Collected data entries
┌──
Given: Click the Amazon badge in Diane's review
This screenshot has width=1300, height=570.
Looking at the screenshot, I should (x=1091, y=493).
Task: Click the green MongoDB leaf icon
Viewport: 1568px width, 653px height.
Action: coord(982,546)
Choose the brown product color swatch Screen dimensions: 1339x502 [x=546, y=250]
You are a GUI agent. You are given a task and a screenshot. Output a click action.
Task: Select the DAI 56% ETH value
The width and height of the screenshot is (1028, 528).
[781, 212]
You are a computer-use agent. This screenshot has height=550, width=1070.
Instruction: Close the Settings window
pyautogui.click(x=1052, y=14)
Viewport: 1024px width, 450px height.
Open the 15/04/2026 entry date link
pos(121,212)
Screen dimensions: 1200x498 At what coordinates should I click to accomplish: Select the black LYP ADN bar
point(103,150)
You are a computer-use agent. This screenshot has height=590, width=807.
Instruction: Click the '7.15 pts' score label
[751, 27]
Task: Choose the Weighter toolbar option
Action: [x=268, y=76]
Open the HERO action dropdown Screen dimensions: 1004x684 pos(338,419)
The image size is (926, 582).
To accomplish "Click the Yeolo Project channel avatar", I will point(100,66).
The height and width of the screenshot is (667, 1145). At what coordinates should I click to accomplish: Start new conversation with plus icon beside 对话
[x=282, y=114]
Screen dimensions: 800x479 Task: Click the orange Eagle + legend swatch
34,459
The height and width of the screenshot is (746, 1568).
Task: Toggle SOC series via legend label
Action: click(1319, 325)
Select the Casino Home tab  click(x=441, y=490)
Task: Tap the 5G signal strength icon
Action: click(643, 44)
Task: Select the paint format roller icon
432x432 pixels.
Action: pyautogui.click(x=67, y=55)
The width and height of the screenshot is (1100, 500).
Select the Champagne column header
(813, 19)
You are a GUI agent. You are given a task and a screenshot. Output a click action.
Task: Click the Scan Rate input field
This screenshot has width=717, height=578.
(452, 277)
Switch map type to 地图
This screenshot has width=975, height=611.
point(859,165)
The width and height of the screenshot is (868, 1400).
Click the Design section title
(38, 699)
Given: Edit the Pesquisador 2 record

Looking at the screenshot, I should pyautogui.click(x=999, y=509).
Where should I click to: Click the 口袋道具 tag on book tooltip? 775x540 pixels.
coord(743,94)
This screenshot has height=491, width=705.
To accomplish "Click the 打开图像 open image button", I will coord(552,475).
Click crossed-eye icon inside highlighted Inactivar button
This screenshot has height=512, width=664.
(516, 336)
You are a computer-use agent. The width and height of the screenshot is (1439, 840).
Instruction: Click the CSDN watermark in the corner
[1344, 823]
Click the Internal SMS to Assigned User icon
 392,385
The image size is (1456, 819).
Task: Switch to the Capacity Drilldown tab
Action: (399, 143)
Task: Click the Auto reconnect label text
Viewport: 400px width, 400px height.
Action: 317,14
└──
__WHAT THE TASK ASKS__
Your answer must be the complete data, repeated word for word.

__ANSWER AREA__
Given: Click the Amazon badge in Diane's review
This screenshot has width=1300, height=570.
Looking at the screenshot, I should (x=1091, y=493).
Task: Click the green MongoDB leaf icon
Viewport: 1568px width, 653px height.
Action: coord(982,546)
Choose the brown product color swatch Screen dimensions: 1339x502 [x=546, y=250]
You are a GUI agent. You are given a task and a screenshot. Output a click action.
Task: Select the DAI 56% ETH value
The width and height of the screenshot is (1028, 528).
[781, 212]
You are a computer-use agent. This screenshot has height=550, width=1070.
Instruction: Close the Settings window
pyautogui.click(x=1052, y=14)
Viewport: 1024px width, 450px height.
Open the 15/04/2026 entry date link
pos(121,212)
Screen dimensions: 1200x498 At what coordinates should I click to accomplish: Select the black LYP ADN bar
point(103,150)
You are a computer-use agent. This screenshot has height=590, width=807.
Instruction: Click the '7.15 pts' score label
[751, 27]
Task: Choose the Weighter toolbar option
Action: [x=268, y=76]
Open the HERO action dropdown Screen dimensions: 1004x684 pos(338,419)
The image size is (926, 582).
To accomplish "Click the Yeolo Project channel avatar", I will point(100,66).
The height and width of the screenshot is (667, 1145). At what coordinates should I click to accomplish: Start new conversation with plus icon beside 对话
[x=282, y=114]
Screen dimensions: 800x479 Task: Click the orange Eagle + legend swatch
34,459
The height and width of the screenshot is (746, 1568).
Task: Toggle SOC series via legend label
Action: click(1319, 325)
Select the Casino Home tab  click(x=441, y=490)
Task: Tap the 5G signal strength icon
Action: click(643, 44)
Task: Select the paint format roller icon
432x432 pixels.
Action: pyautogui.click(x=67, y=55)
The width and height of the screenshot is (1100, 500).
Select the Champagne column header
(813, 19)
You are a GUI agent. You are given a task and a screenshot. Output a click action.
Task: Click the Scan Rate input field
This screenshot has width=717, height=578.
(452, 277)
Switch map type to 地图
This screenshot has width=975, height=611.
point(859,165)
The width and height of the screenshot is (868, 1400).
Click the Design section title
(38, 699)
Given: Edit the Pesquisador 2 record

Looking at the screenshot, I should pyautogui.click(x=999, y=509).
Where should I click to: Click the 口袋道具 tag on book tooltip? 775x540 pixels.
coord(743,94)
This screenshot has height=491, width=705.
To accomplish "Click the 打开图像 open image button", I will coord(552,475).
Click crossed-eye icon inside highlighted Inactivar button
This screenshot has height=512, width=664.
(516, 336)
You are a computer-use agent. The width and height of the screenshot is (1439, 840).
Instruction: Click the CSDN watermark in the corner
[1344, 823]
Click the Internal SMS to Assigned User icon
 392,385
The image size is (1456, 819).
Task: Switch to the Capacity Drilldown tab
Action: (399, 143)
Task: Click the Auto reconnect label text
Viewport: 400px width, 400px height.
Action: 317,14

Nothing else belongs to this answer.